Hier, en allant à l’école avec mon fils, nous nous sommes demandé pourquoi les signes de ponctuations n’avaient pas leur alphabet. Pourquoi ils trainaient parmi les lettres. Pourquoi ils étaient considérés comme des habitants de seconde zone. Il y a un texte là-dessus dans ce livre. Le dialogue d’un fils et de son père, le fils demandant ce qu’ils peuvent bien faire, pourquoi ils existent, tous ces signes. Et le père s’énerve, et le père ne sait pas, et le père veut lui flanquer une gifle, comme le père de Philémon dans la série de Fred. Alors, j’ai lu le texte, à haute voix, hier soir, en y mettant de la voix, une lecture pour tous les trois. Et nous avons ri, et nous nous sommes endormis, avec ces points de suspension qui font le sel de nos vies.

 

Les homards

Ce qui se joue, ce qui est en train de se jouer, aurait à voir avec notre degré de liberté. Ce qui se joue, serait l’estimation de notre marge de manœuvre individuelle. Celle que la communauté à laquelle nous participons est en train de redéfinir. Les interdictions sont massives. Les permissions immenses. Plus rien ne nous est, ne nous sera imposé. À nous de choisir. Aux autres de s’adapter. Mais tout se fait lentement. à petit feu. Sauf, parfois, une détonation qui nous fait prendre conscience. On ne parle plus dans les openspace. On tapote, communique, slackons sans autre cliquetis que celui des claviers. Mais on choisit son temps. Son lieu. Son programme. Fluidité apparente, de plus en plus canalisée. Mais la température de l’eau est décidée ensemble : démocratie participative, coworking, coconstruction et communication bienveillante. Alors il ne faudrait trop rien dire. Même quand la température augmente. Si nous savons cliquer, nous trouverons très vite le code de réduction. Nous sommes les clients-rois d’un monde de libre esclavage.

Minimalisme

Lecture de MIN, un livre inspirant de Stuart Tolley sur le design graphique minimaliste ( Ed. Pyramid). Tout ce que j’aime profondément, de la poésie à la musique, du design à la spiritualité, se rapporte à cette esthétique. Un art de vivre, une élégance dépouillée, mais qui ne manque ni de chaleur, ni d’humour. C’est mon petit défi, mon alliage rêvé, le but de ce que je tente de produire en m’amusant des formes. J’écoute deux fois à la suite une émission sur mon idole, Bernard Heidsieck, C’est bien l’été.

Énigmes

Ce sont des poèmes. Ceux de Pascal Ruffenach, auteur l’an passé d’un très beau roman sur une vie qui s’achève, L’hôpital maritime (Seuil, 2012). Des poèmes où chaque mot se voit traité comme un hôte d’importance. Et du silence autour qui prépare lentement une forme de submersion. Comme dans un mouvement qui déplacerait le sable du fond des océans. Sans que presque personne puisse s’en apercevoir. D’ailleurs, ces poèmes ne se livrent pas immédiatement. Sur le tout nouveau site de l’auteur, ils se présentent sous forme d’énigmes : courts-métrages sensibles et sobres comme les galets. Les vers sont mis en voix par Isabel Otero sur des images tout à la fois fixes et mouvantes de l’artiste Mireille Vautier. Une parole à entendre dans le calme des villes.

ÉNIGME 3 – Le grain blanc

Texte : Pascal Ruffenach ; voix : Isabel Otero ; images : Mireille Vautier.

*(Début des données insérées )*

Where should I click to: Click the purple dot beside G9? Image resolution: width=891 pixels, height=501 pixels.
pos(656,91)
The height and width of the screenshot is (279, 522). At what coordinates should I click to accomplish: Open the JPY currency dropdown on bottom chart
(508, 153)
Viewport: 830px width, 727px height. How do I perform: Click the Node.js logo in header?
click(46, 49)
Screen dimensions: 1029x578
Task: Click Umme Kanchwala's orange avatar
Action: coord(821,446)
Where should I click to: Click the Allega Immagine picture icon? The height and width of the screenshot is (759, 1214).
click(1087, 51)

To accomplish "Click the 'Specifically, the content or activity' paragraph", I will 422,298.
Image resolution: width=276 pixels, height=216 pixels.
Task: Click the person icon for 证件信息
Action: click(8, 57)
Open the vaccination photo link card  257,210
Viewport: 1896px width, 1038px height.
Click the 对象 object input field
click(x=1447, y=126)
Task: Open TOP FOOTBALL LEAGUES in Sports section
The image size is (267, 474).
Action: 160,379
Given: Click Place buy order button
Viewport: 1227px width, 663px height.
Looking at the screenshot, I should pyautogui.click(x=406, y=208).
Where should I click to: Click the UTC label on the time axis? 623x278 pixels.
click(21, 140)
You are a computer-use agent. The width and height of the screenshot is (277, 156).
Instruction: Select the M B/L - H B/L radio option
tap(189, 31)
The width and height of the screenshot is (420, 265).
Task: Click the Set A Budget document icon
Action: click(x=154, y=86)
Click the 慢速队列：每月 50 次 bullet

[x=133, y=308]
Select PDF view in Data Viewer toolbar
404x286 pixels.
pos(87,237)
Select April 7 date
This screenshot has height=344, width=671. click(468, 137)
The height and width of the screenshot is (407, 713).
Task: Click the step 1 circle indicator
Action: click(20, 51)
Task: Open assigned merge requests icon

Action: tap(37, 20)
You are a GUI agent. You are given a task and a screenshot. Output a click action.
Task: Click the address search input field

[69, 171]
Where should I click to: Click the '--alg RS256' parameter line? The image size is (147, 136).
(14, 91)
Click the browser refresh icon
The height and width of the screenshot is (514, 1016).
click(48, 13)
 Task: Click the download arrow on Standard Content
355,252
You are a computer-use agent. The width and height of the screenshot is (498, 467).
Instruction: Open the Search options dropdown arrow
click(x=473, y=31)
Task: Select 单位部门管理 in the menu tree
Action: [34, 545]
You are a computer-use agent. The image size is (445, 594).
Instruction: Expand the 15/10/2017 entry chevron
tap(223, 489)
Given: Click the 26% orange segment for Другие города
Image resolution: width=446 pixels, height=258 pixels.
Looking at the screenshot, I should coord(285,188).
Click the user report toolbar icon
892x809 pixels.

D’autres « énigmes » à découvrir sur le site : www.pascalruffenach.com

Motivation

Créer du faire. Inscrire le poème. Les talents cultivés pour cheminer, en liberté et en conscience, dans les éthiques successives. Aristocrate ou humaniste, le poème acte, d’une parole, l’égalité par la reconnaissance. Un fruit de l’exercice et du labeur mêlés.